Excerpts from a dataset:
******************************

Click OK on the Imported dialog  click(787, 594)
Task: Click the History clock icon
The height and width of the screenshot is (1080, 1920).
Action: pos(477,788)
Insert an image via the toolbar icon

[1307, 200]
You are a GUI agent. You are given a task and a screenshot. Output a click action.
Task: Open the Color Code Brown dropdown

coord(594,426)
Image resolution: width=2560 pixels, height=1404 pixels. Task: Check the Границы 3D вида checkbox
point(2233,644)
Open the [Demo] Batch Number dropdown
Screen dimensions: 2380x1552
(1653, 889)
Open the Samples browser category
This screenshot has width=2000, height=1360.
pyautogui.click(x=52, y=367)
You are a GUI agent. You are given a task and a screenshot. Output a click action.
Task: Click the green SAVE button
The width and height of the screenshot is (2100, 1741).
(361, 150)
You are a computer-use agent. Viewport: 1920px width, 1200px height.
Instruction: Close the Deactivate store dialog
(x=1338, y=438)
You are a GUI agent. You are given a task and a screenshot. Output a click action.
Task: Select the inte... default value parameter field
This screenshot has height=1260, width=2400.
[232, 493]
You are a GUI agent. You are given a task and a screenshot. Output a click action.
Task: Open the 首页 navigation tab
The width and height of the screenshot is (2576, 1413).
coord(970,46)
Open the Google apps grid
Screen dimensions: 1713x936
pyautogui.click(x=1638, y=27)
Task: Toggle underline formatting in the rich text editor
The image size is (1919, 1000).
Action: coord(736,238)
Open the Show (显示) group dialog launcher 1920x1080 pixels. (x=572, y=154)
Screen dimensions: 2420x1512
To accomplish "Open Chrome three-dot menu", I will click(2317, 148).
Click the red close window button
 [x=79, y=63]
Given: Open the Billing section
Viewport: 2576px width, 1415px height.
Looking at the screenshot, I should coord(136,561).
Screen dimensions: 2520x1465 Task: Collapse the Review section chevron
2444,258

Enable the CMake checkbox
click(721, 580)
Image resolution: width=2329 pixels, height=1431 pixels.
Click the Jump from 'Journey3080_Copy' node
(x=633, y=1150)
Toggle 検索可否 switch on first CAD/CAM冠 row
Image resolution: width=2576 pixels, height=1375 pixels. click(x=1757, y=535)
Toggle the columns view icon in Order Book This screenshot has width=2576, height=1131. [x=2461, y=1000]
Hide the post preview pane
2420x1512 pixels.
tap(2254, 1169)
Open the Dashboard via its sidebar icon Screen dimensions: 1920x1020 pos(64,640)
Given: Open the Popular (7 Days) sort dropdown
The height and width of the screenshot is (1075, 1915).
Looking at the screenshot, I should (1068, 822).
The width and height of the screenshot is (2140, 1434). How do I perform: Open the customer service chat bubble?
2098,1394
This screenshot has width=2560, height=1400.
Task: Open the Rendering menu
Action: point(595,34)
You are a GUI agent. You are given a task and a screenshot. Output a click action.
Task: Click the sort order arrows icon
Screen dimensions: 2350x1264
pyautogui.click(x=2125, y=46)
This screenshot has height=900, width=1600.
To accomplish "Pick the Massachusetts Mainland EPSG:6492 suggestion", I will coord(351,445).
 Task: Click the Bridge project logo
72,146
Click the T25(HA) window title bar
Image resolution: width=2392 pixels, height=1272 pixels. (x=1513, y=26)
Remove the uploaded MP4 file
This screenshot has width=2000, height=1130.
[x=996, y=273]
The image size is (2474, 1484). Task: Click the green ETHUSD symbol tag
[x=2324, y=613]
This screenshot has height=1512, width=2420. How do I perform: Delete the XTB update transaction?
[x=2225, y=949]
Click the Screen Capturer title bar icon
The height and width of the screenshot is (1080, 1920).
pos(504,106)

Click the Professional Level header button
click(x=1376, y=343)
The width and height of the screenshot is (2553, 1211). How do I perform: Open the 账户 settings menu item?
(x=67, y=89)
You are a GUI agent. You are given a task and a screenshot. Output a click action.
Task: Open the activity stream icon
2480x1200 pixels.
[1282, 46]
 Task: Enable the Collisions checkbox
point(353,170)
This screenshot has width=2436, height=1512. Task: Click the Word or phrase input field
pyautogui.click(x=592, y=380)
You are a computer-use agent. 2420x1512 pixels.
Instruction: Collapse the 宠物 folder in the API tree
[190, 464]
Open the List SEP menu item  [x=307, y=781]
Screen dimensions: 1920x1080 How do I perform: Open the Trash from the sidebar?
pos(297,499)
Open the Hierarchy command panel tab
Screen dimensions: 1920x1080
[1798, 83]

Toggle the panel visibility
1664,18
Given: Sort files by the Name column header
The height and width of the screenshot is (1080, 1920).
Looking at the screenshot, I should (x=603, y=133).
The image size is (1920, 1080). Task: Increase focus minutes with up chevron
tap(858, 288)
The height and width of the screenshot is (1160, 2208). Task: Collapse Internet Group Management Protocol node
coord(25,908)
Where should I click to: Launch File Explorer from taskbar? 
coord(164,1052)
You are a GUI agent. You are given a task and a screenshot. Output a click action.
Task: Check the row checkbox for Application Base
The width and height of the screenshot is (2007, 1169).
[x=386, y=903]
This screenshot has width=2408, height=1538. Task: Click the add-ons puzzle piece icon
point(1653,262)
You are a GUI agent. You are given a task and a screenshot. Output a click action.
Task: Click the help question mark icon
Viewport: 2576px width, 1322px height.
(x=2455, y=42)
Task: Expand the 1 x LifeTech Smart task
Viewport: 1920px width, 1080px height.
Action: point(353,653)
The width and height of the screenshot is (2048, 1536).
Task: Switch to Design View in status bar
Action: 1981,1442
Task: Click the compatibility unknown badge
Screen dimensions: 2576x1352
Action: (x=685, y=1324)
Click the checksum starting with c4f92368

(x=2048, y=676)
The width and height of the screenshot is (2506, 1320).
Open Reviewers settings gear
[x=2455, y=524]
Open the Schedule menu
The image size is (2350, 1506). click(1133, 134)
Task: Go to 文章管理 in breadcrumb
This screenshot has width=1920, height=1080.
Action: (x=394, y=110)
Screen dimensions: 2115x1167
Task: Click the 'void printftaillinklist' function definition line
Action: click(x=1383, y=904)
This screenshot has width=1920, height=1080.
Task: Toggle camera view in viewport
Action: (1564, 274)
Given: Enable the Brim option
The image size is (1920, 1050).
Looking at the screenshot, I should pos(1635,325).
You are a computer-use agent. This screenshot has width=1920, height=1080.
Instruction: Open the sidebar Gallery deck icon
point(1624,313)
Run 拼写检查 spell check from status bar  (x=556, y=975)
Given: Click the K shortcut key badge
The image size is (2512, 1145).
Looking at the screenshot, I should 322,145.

******************************

▶ _Instructions for the task_
Nothing in the entries may change. Retype them all.

▶ _Solution to this problem_
Click OK on the Imported dialog  click(787, 594)
Task: Click the History clock icon
The height and width of the screenshot is (1080, 1920).
Action: pos(477,788)
Insert an image via the toolbar icon

[1307, 200]
You are a GUI agent. You are given a task and a screenshot. Output a click action.
Task: Open the Color Code Brown dropdown

coord(594,426)
Image resolution: width=2560 pixels, height=1404 pixels. Task: Check the Границы 3D вида checkbox
point(2233,644)
Open the [Demo] Batch Number dropdown
Screen dimensions: 2380x1552
(1653, 889)
Open the Samples browser category
This screenshot has width=2000, height=1360.
pyautogui.click(x=52, y=367)
You are a GUI agent. You are given a task and a screenshot. Output a click action.
Task: Click the green SAVE button
The width and height of the screenshot is (2100, 1741).
(361, 150)
You are a computer-use agent. Viewport: 1920px width, 1200px height.
Instruction: Close the Deactivate store dialog
(x=1338, y=438)
You are a GUI agent. You are given a task and a screenshot. Output a click action.
Task: Select the inte... default value parameter field
This screenshot has height=1260, width=2400.
[232, 493]
You are a GUI agent. You are given a task and a screenshot. Output a click action.
Task: Open the 首页 navigation tab
The width and height of the screenshot is (2576, 1413).
coord(970,46)
Open the Google apps grid
Screen dimensions: 1713x936
pyautogui.click(x=1638, y=27)
Task: Toggle underline formatting in the rich text editor
The image size is (1919, 1000).
Action: coord(736,238)
Open the Show (显示) group dialog launcher 1920x1080 pixels. (x=572, y=154)
Screen dimensions: 2420x1512
To accomplish "Open Chrome three-dot menu", I will click(2317, 148).
Click the red close window button
 [x=79, y=63]
Given: Open the Billing section
Viewport: 2576px width, 1415px height.
Looking at the screenshot, I should coord(136,561).
Screen dimensions: 2520x1465 Task: Collapse the Review section chevron
2444,258

Enable the CMake checkbox
click(721, 580)
Image resolution: width=2329 pixels, height=1431 pixels.
Click the Jump from 'Journey3080_Copy' node
(x=633, y=1150)
Toggle 検索可否 switch on first CAD/CAM冠 row
Image resolution: width=2576 pixels, height=1375 pixels. click(x=1757, y=535)
Toggle the columns view icon in Order Book This screenshot has width=2576, height=1131. [x=2461, y=1000]
Hide the post preview pane
2420x1512 pixels.
tap(2254, 1169)
Open the Dashboard via its sidebar icon Screen dimensions: 1920x1020 pos(64,640)
Given: Open the Popular (7 Days) sort dropdown
The height and width of the screenshot is (1075, 1915).
Looking at the screenshot, I should (1068, 822).
The width and height of the screenshot is (2140, 1434). How do I perform: Open the customer service chat bubble?
2098,1394
This screenshot has width=2560, height=1400.
Task: Open the Rendering menu
Action: point(595,34)
You are a GUI agent. You are given a task and a screenshot. Output a click action.
Task: Click the sort order arrows icon
Screen dimensions: 2350x1264
pyautogui.click(x=2125, y=46)
This screenshot has height=900, width=1600.
To accomplish "Pick the Massachusetts Mainland EPSG:6492 suggestion", I will coord(351,445).
 Task: Click the Bridge project logo
72,146
Click the T25(HA) window title bar
Image resolution: width=2392 pixels, height=1272 pixels. (x=1513, y=26)
Remove the uploaded MP4 file
This screenshot has width=2000, height=1130.
[x=996, y=273]
The image size is (2474, 1484). Task: Click the green ETHUSD symbol tag
[x=2324, y=613]
This screenshot has height=1512, width=2420. How do I perform: Delete the XTB update transaction?
[x=2225, y=949]
Click the Screen Capturer title bar icon
The height and width of the screenshot is (1080, 1920).
pos(504,106)

Click the Professional Level header button
click(x=1376, y=343)
The width and height of the screenshot is (2553, 1211). How do I perform: Open the 账户 settings menu item?
(x=67, y=89)
You are a GUI agent. You are given a task and a screenshot. Output a click action.
Task: Open the activity stream icon
2480x1200 pixels.
[1282, 46]
 Task: Enable the Collisions checkbox
point(353,170)
This screenshot has width=2436, height=1512. Task: Click the Word or phrase input field
pyautogui.click(x=592, y=380)
You are a computer-use agent. 2420x1512 pixels.
Instruction: Collapse the 宠物 folder in the API tree
[190, 464]
Open the List SEP menu item  [x=307, y=781]
Screen dimensions: 1920x1080 How do I perform: Open the Trash from the sidebar?
pos(297,499)
Open the Hierarchy command panel tab
Screen dimensions: 1920x1080
[1798, 83]

Toggle the panel visibility
1664,18
Given: Sort files by the Name column header
The height and width of the screenshot is (1080, 1920).
Looking at the screenshot, I should (x=603, y=133).
The image size is (1920, 1080). Task: Increase focus minutes with up chevron
tap(858, 288)
The height and width of the screenshot is (1160, 2208). Task: Collapse Internet Group Management Protocol node
coord(25,908)
Where should I click to: Launch File Explorer from taskbar? 
coord(164,1052)
You are a GUI agent. You are given a task and a screenshot. Output a click action.
Task: Check the row checkbox for Application Base
The width and height of the screenshot is (2007, 1169).
[x=386, y=903]
This screenshot has width=2408, height=1538. Task: Click the add-ons puzzle piece icon
point(1653,262)
You are a GUI agent. You are given a task and a screenshot. Output a click action.
Task: Click the help question mark icon
Viewport: 2576px width, 1322px height.
(x=2455, y=42)
Task: Expand the 1 x LifeTech Smart task
Viewport: 1920px width, 1080px height.
Action: point(353,653)
The width and height of the screenshot is (2048, 1536).
Task: Switch to Design View in status bar
Action: 1981,1442
Task: Click the compatibility unknown badge
Screen dimensions: 2576x1352
Action: (x=685, y=1324)
Click the checksum starting with c4f92368

(x=2048, y=676)
The width and height of the screenshot is (2506, 1320).
Open Reviewers settings gear
[x=2455, y=524]
Open the Schedule menu
The image size is (2350, 1506). click(1133, 134)
Task: Go to 文章管理 in breadcrumb
This screenshot has width=1920, height=1080.
Action: (x=394, y=110)
Screen dimensions: 2115x1167
Task: Click the 'void printftaillinklist' function definition line
Action: click(x=1383, y=904)
This screenshot has width=1920, height=1080.
Task: Toggle camera view in viewport
Action: (1564, 274)
Given: Enable the Brim option
The image size is (1920, 1050).
Looking at the screenshot, I should pos(1635,325).
You are a computer-use agent. This screenshot has width=1920, height=1080.
Instruction: Open the sidebar Gallery deck icon
point(1624,313)
Run 拼写检查 spell check from status bar  (x=556, y=975)
Given: Click the K shortcut key badge
The image size is (2512, 1145).
Looking at the screenshot, I should 322,145.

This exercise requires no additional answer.